[Records from a data collection]
··········

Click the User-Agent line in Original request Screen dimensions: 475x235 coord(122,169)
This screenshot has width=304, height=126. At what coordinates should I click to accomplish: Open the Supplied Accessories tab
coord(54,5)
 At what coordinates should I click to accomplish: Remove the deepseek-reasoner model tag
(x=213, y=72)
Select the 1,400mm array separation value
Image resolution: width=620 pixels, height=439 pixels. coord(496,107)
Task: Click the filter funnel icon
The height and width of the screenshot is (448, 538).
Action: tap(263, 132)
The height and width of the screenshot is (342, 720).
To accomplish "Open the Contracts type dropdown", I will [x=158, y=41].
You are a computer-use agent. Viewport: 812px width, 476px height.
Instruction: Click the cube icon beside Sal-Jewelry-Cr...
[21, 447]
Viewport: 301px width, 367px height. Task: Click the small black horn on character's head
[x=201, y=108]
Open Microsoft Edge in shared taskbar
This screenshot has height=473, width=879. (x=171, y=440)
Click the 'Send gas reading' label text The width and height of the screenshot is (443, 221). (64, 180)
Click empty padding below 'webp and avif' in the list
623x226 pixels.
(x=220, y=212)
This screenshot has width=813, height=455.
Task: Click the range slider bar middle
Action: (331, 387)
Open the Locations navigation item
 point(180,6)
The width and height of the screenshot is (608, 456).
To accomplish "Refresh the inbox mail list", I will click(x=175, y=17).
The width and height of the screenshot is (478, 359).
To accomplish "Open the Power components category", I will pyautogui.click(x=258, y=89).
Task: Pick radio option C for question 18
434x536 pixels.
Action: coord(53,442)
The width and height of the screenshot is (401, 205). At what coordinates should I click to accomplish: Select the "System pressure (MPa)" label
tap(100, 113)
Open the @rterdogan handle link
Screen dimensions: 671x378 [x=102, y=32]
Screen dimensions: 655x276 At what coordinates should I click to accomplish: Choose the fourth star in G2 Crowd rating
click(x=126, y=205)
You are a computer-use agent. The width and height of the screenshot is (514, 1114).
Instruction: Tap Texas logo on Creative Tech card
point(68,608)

··········

_EXERCISE DIRECTIONS:_
For each line above that contains the word "will", give the line as it is written.

_SOLUTION TO THE PROBLEM:_
To accomplish "Open the Contracts type dropdown", I will [x=158, y=41].
To accomplish "Refresh the inbox mail list", I will click(x=175, y=17).
To accomplish "Open the Power components category", I will pyautogui.click(x=258, y=89).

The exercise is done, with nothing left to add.